YOUR OBJECTIVE:
Which lines of the records below contain the string "what"? Collect and copy each such line in full, treating uppercase and lowercase as different.

MATERIAL SHOWN:
[START]

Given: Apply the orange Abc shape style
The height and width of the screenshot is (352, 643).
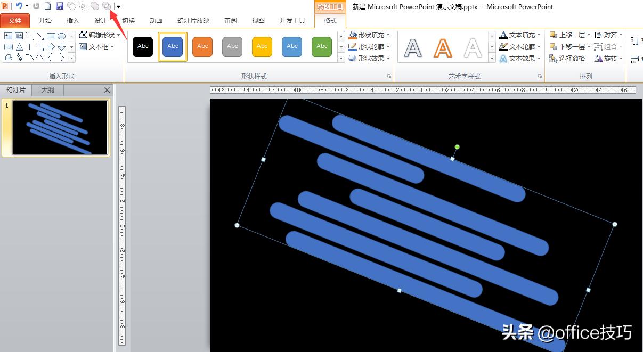Looking at the screenshot, I should [x=202, y=46].
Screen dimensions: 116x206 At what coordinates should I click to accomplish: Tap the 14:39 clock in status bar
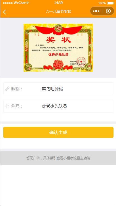point(58,3)
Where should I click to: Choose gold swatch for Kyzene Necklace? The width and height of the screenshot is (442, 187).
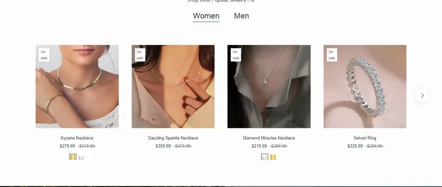coord(73,157)
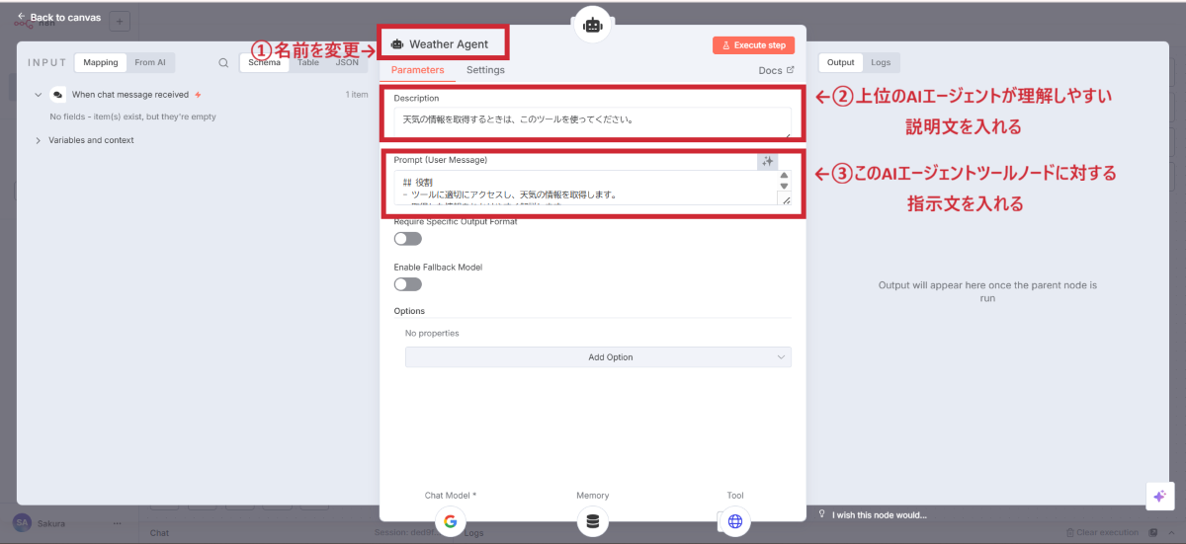Image resolution: width=1186 pixels, height=544 pixels.
Task: Click the Description text field
Action: click(591, 120)
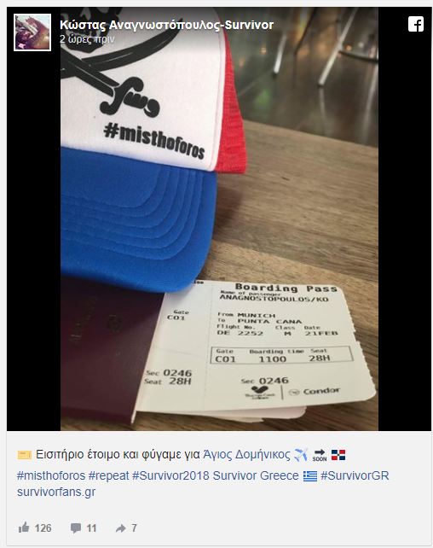Click the thumbs-up like icon
433x548 pixels.
(24, 528)
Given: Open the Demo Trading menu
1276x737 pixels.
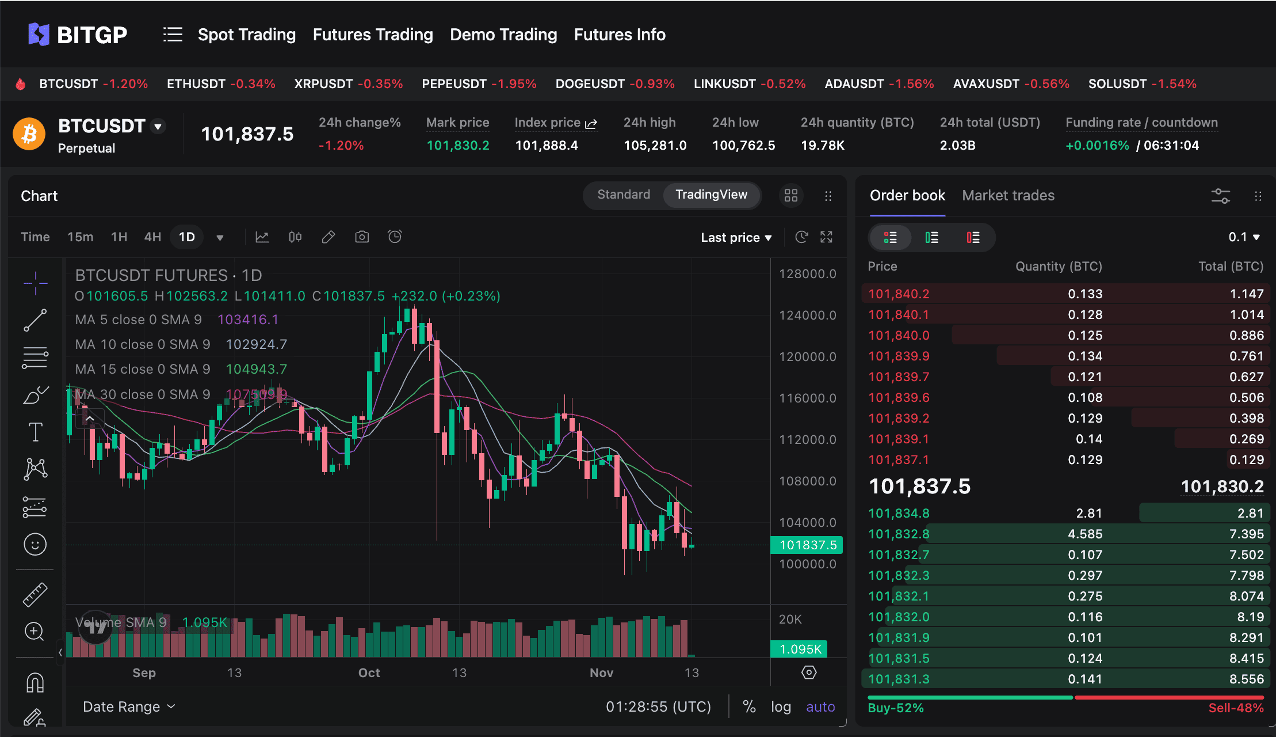Looking at the screenshot, I should 503,35.
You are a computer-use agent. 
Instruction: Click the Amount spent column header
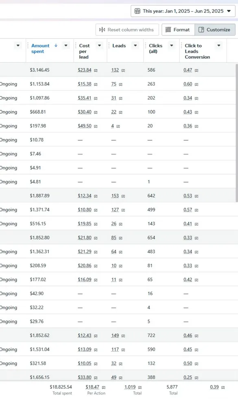click(x=40, y=48)
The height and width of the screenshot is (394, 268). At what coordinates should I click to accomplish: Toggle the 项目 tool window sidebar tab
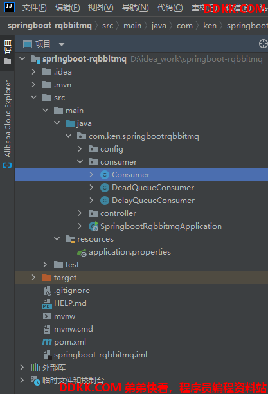(8, 52)
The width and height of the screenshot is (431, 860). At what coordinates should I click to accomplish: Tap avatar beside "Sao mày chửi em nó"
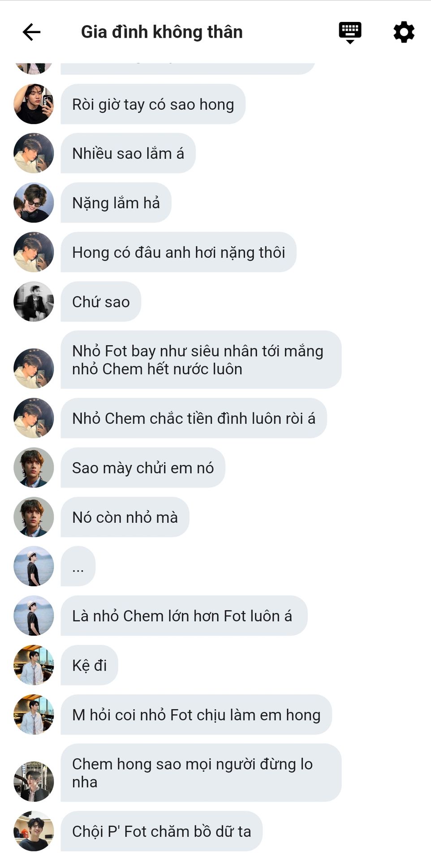click(34, 468)
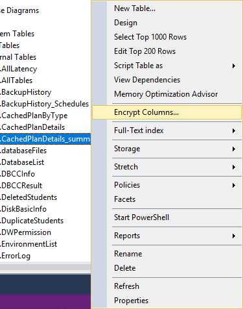The image size is (243, 309).
Task: Open Design for the table
Action: coord(126,23)
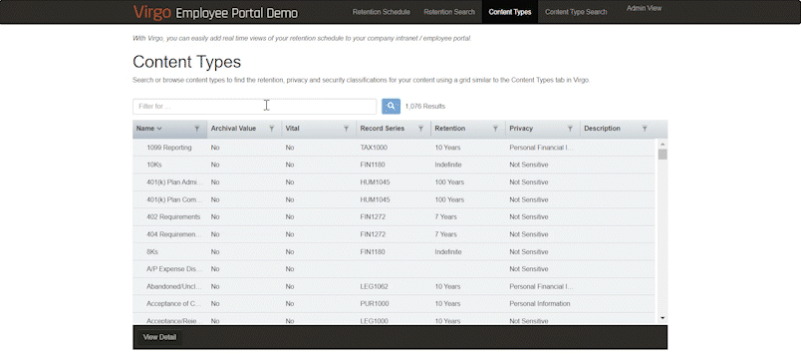Open the filter icon on Retention column
The image size is (801, 359).
[495, 129]
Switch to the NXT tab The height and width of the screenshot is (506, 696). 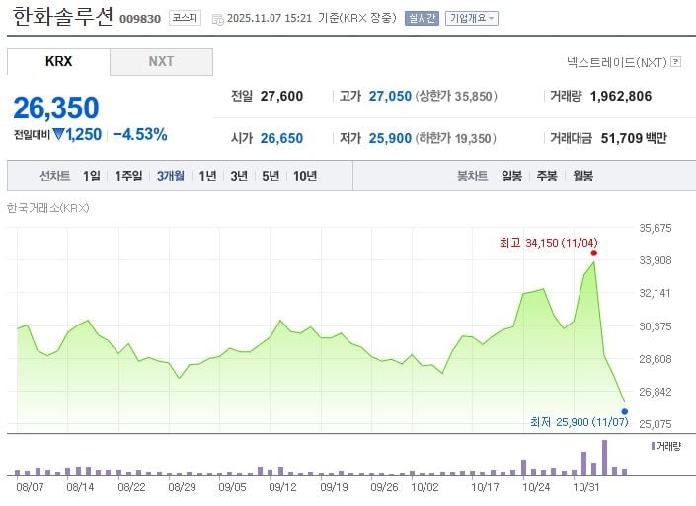161,61
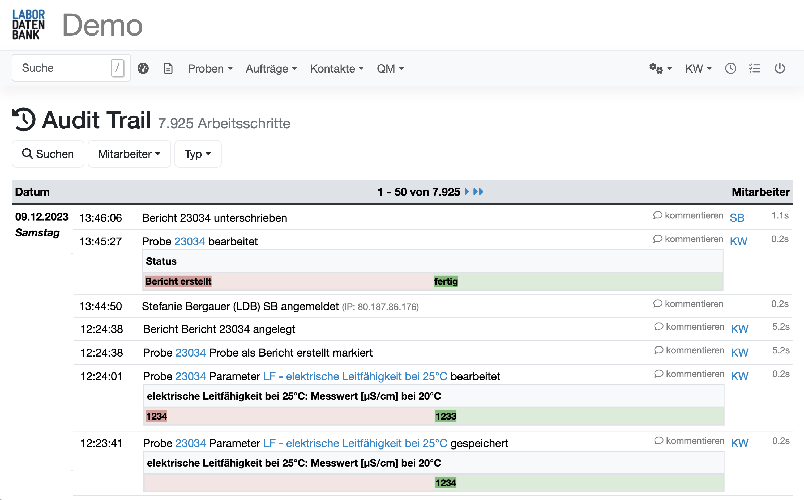The width and height of the screenshot is (804, 500).
Task: Click the power logout icon
Action: [780, 68]
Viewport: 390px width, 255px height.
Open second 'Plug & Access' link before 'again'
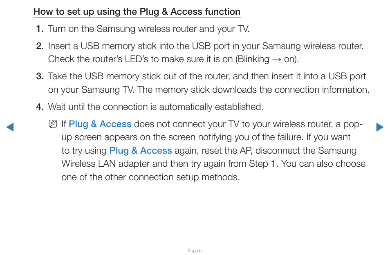click(141, 150)

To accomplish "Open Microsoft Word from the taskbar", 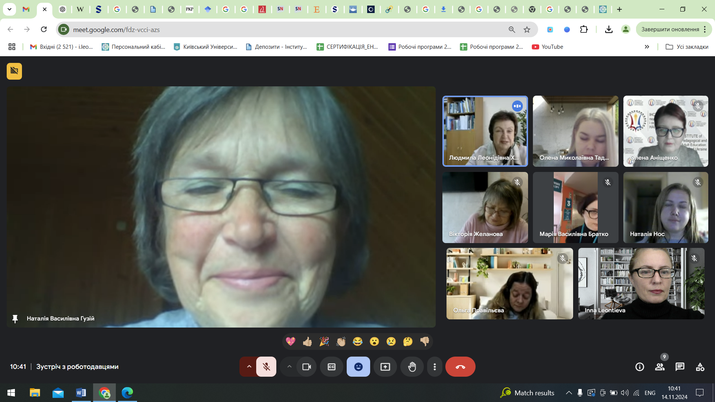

[END]

FINISHED ANSWER:
Screen dimensions: 116x206 At what coordinates should I click to accomplish: Tap the 14:39 clock in status bar
The height and width of the screenshot is (394, 268). At what coordinates should I click to accomplish: Toggle the 项目 tool window sidebar tab
The width and height of the screenshot is (431, 860). At what coordinates should I click to accomplish: Tap avatar beside "Sao mày chửi em nó"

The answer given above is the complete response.